EXERCISE BRIEF:
How many lines in the items below contain the word "Given"? Case counts. Reply with the number only.

╭─ MATERIALS PROVIDED

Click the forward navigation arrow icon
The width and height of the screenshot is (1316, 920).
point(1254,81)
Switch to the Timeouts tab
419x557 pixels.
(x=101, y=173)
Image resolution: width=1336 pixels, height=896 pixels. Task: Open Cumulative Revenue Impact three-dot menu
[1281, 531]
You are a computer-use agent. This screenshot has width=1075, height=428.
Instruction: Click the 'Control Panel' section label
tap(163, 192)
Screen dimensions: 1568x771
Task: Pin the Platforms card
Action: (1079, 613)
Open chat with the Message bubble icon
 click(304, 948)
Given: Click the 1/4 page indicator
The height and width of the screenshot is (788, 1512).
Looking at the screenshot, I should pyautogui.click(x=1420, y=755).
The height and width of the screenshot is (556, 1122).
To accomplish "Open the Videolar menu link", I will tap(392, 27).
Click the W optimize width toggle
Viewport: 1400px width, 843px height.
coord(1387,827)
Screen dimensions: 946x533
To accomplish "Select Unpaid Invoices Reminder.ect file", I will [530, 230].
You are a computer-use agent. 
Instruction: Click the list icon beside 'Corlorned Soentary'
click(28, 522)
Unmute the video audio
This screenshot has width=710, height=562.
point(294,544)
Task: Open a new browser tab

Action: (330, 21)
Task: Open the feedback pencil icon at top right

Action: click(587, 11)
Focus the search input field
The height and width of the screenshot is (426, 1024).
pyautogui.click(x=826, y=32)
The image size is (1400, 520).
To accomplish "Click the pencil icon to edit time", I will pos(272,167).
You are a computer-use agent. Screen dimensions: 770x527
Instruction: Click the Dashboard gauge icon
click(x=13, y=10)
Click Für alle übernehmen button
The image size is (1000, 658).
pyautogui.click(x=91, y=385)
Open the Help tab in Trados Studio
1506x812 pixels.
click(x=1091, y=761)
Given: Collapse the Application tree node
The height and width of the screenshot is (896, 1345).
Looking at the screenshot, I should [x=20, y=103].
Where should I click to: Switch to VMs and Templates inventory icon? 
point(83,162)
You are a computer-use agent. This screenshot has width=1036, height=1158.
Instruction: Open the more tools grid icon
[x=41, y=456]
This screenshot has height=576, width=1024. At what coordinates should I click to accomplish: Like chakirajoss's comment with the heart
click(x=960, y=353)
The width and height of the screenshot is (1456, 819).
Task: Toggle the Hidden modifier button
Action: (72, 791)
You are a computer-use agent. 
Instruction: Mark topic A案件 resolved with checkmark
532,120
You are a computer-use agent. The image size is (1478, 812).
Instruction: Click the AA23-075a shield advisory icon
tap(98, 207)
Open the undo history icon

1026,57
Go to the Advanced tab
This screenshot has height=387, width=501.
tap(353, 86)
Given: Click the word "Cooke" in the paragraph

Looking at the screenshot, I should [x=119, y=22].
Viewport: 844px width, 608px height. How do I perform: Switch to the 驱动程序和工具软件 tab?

╰─

EXERCISE OUTPUT:
3